# Extract to read
■ ■ ■ ■

The Autism Diagnostic Observation Schedule (ADOS) is a standardized diagnostic test for diagnosing and assessing autism, now in its second edition as of 2012. It is considered to be a "gold standard" in diagnosing Autism Spectrum Disorder (ASD).

The protocol consists of a series of structured and semi-structured tasks, that involve social interaction between the examiner and the person under assessment. The examiner observes and identifies segments of the subject's behavior, and assigns these to predetermined observational categories. Categorized observations are subsequently combined to produce quantitative scores for analysis. Research-determined cut-offs identify the potential diagnosis of autism spectrum disorder, allowing a standardized assessment of autistic symptoms.

The Autism Diagnostic Interview-Revised (ADI-R), a companion instrument, is a structured interview conducted with the parents of the referred individual, and covers the subject's full developmental history. The ADI-R has lower sensitivity but similar specificity to the ADOS.

History 

The Autism Diagnostic Observation Schedule was created by Catherine Lord, Michael Rutter, Pamela C. DiLavore and Susan Risi in 1989. It became commercially available in 2001 through WPS (Western Psychological Services).

Method

The ADOS consists of a series of structured and semi-structured tasks, and generally takes from 30 to 60 minutes to administer. During this time, the examiner provides a series of opportunities for the subject to show social and communication behaviors relevant to the diagnosis of autism.

Each subject is administered activities from just one of five modules (T, 1, 2, 3, 4). The selection of an appropriate module is based on the developmental and language level of the patient. The only developmental level not served by the ADOS is that for adolescents and adults who are nonverbal. The ADOS should not be used for formal diagnosis with individuals who are blind, deaf, or otherwise seriously impaired by sensory or motor disorders, such as cerebral palsy or muscular dystrophy.

■ ■ ■ ■

# Problems and tasks
1. Answer these questions from the text on the Autism Diagnostic Observation Schedule.
(a) In what year did the ADOS become commercially available, and through which company?
(b) How long does the ADOS generally take to administer?
(c) Which developmental level does the ADOS not serve?
2. Repeat word for word the part of the text on the Autism Diagnostic Observation Schedule starting at "The Autism Diagnostic Interview-Revised" and ending at "(Western Psychological Services).".

(Records from a collection)
■ ■ ■ ■

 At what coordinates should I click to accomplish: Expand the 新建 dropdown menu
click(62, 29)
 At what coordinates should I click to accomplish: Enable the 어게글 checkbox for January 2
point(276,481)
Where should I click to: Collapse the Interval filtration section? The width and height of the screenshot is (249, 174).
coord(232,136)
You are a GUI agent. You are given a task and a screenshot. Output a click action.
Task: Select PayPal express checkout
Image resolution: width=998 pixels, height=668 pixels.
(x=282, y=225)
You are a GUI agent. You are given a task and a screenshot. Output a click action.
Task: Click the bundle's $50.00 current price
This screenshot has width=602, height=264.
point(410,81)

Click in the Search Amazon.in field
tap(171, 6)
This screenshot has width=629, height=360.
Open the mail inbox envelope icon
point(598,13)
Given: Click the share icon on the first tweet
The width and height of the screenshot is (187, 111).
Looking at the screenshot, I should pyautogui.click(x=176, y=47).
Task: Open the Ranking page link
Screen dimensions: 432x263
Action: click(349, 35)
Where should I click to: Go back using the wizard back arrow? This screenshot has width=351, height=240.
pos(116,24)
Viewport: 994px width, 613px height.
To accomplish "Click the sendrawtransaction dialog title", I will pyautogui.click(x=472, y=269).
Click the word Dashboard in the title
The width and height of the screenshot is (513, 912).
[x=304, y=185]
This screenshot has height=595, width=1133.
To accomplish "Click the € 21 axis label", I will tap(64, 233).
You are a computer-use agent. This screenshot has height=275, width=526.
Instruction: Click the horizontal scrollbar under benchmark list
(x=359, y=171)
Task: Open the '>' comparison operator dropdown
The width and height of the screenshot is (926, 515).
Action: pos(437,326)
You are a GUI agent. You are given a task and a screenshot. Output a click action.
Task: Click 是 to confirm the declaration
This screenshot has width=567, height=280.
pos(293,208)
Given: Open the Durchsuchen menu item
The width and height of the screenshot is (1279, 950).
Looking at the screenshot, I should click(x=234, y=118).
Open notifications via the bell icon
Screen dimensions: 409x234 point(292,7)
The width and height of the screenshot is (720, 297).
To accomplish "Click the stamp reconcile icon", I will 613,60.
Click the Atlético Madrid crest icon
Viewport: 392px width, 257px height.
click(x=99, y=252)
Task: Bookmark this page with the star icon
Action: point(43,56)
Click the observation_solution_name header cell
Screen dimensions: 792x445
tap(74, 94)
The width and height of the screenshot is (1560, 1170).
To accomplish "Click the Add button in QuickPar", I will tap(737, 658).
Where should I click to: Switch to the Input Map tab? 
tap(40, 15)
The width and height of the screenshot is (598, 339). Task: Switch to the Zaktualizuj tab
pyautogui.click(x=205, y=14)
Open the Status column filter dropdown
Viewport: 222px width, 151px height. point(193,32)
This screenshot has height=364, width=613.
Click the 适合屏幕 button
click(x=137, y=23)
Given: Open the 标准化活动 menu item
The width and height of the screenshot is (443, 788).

■ ■ ■ ■

# Your responses
1.
(a) 2001, through WPS (Western Psychological Services).
(b) From 30 to 60 minutes.
(c) Adolescents and adults who are nonverbal.

2.
The Autism Diagnostic Interview-Revised (ADI-R), a companion instrument, is a structured interview conducted with the parents of the referred individual, and covers the subject's full developmental history. The ADI-R has lower sensitivity but similar specificity to the ADOS.

History 

The Autism Diagnostic Observation Schedule was created by Catherine Lord, Michael Rutter, Pamela C. DiLavore and Susan Risi in 1989. It became commercially available in 2001 through WPS (Western Psychological Services).